→ **Exercise prompt**: Within this material, find every line where the string "agent" appears, and copy it out.

BEGIN Information supplied

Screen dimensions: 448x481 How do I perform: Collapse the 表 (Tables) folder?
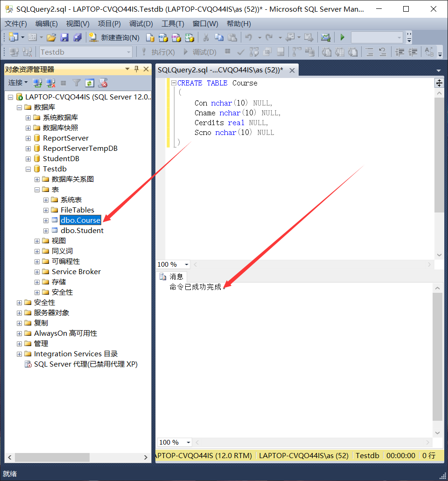(36, 189)
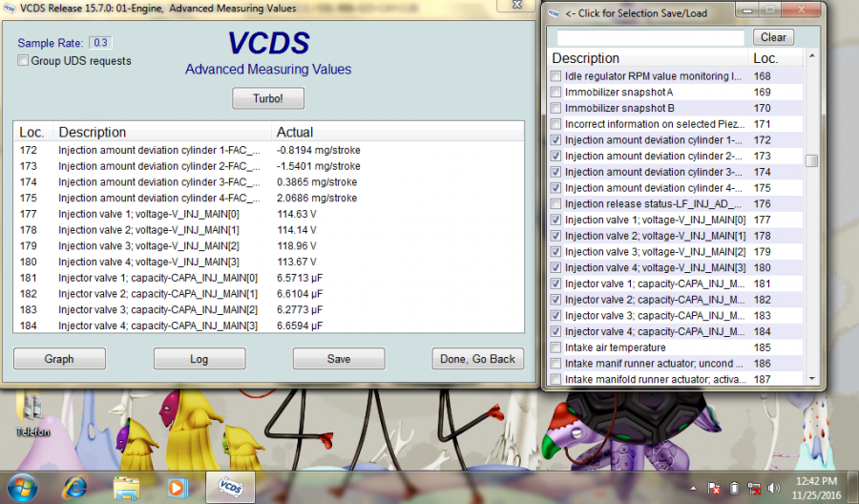859x504 pixels.
Task: Check Intake air temperature measuring value
Action: [556, 347]
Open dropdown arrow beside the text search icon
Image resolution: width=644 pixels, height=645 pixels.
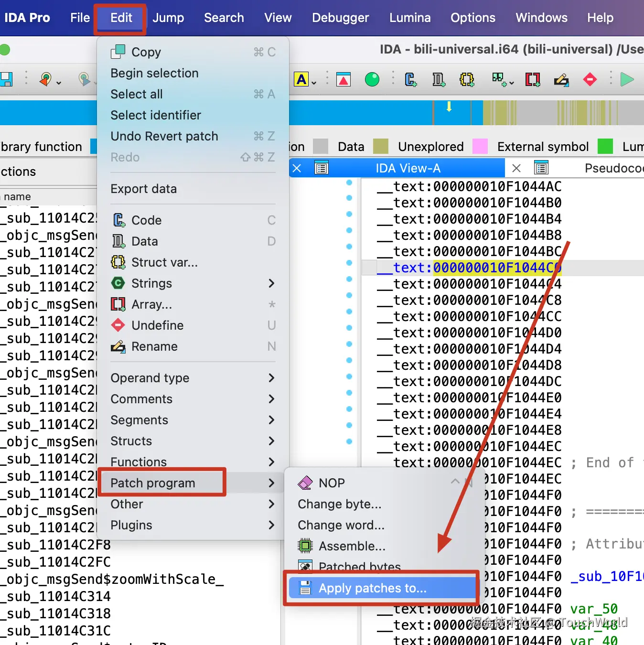click(x=314, y=83)
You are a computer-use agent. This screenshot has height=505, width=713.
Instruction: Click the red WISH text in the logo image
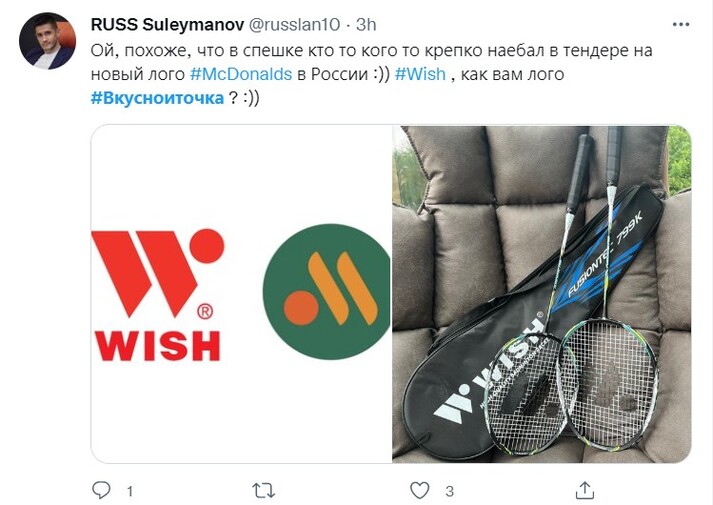[157, 346]
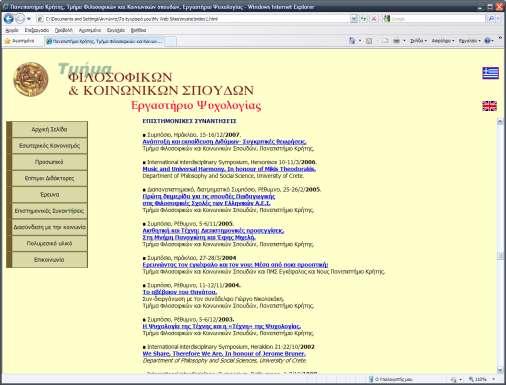Open the 'We Share, Therefore We Are' link

(224, 353)
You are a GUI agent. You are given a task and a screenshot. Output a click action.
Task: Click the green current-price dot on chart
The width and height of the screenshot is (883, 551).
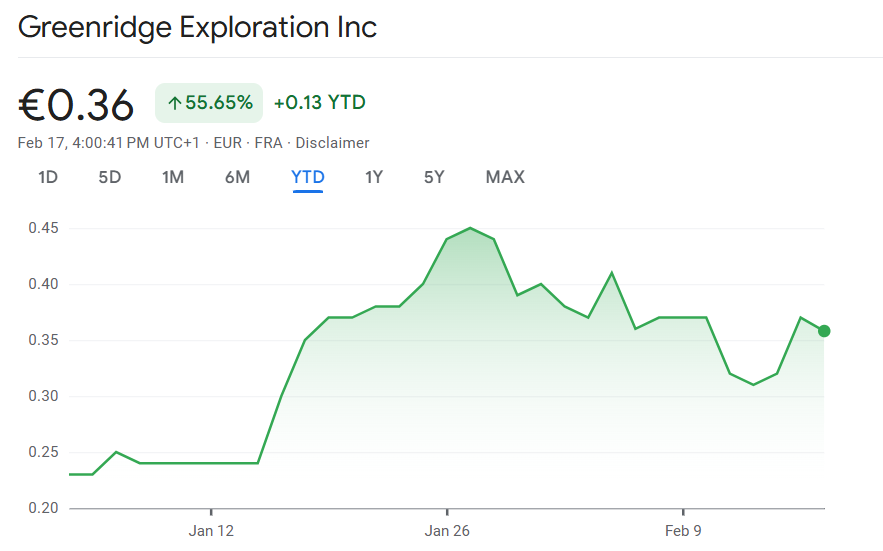tap(824, 331)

END Information supplied

→ **Task output**:
You are a computer-use agent. This screenshot has height=505, width=713.
You are a GUI agent. You are given a task and a screenshot. Output a click action.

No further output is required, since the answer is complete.